- _GIVEN INSTRUCTION_
In the records below, rewrite the lines between the one holding "Show event listeners" and the one holding "point(547,333)", inclusive, with "Grand Circle" changed to "Upper Circle" and nothing else altered. Return only those lines.
*** ROWS ***
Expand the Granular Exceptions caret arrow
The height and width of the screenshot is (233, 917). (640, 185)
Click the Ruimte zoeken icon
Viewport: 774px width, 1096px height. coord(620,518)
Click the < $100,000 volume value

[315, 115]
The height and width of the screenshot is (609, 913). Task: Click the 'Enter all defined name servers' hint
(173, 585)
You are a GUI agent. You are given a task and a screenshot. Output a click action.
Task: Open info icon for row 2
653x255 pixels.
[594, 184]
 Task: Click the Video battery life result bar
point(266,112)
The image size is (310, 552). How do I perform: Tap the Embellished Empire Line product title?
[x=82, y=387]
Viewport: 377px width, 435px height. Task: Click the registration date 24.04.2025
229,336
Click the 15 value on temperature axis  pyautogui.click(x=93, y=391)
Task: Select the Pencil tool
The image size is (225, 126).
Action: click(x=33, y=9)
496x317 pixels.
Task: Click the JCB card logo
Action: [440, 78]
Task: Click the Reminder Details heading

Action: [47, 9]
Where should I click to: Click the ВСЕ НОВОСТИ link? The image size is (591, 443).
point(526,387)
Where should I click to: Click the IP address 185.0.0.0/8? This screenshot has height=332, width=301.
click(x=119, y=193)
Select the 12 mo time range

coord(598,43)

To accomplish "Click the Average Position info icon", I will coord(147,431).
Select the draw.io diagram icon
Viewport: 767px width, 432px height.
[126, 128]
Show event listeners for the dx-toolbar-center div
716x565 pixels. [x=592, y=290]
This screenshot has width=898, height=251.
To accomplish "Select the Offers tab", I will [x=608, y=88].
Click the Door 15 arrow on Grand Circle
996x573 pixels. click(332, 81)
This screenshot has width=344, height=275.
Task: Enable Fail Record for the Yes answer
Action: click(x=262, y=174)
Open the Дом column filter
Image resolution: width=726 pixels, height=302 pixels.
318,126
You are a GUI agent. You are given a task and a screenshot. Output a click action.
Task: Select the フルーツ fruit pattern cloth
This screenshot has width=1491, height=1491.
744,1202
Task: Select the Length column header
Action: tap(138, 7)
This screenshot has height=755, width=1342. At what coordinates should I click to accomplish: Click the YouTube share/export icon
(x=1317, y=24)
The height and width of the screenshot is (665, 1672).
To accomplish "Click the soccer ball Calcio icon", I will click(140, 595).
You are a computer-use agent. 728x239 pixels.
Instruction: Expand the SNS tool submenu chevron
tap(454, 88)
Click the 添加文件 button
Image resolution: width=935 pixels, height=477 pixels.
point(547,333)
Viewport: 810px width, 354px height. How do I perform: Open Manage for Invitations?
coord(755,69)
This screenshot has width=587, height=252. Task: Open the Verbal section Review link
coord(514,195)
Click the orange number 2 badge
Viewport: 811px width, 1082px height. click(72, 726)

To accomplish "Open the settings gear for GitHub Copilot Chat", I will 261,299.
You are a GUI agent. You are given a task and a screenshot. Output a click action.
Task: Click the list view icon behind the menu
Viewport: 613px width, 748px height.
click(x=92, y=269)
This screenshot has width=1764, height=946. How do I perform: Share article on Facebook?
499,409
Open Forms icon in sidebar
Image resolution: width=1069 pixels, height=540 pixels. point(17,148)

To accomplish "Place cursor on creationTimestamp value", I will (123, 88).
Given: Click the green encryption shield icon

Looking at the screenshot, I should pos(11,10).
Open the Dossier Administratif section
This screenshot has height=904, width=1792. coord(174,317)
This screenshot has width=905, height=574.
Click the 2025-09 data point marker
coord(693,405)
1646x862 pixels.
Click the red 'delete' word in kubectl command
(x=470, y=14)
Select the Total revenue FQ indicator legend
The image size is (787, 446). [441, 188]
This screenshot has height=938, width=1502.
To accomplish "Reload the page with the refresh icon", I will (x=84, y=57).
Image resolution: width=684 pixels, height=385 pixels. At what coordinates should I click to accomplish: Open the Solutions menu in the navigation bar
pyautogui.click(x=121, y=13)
***
- _TASK OUTPUT_
Show event listeners for the dx-toolbar-center div
716x565 pixels. [x=592, y=290]
This screenshot has width=898, height=251.
To accomplish "Select the Offers tab", I will [x=608, y=88].
Click the Door 15 arrow on Upper Circle
996x573 pixels. click(332, 81)
This screenshot has width=344, height=275.
Task: Enable Fail Record for the Yes answer
Action: click(x=262, y=174)
Open the Дом column filter
Image resolution: width=726 pixels, height=302 pixels.
318,126
You are a GUI agent. You are given a task and a screenshot. Output a click action.
Task: Select the フルーツ fruit pattern cloth
This screenshot has width=1491, height=1491.
744,1202
Task: Select the Length column header
Action: tap(138, 7)
This screenshot has height=755, width=1342. At what coordinates should I click to accomplish: Click the YouTube share/export icon
(x=1317, y=24)
The height and width of the screenshot is (665, 1672).
To accomplish "Click the soccer ball Calcio icon", I will click(140, 595).
You are a computer-use agent. 728x239 pixels.
Instruction: Expand the SNS tool submenu chevron
tap(454, 88)
Click the 添加文件 button
Image resolution: width=935 pixels, height=477 pixels.
point(547,333)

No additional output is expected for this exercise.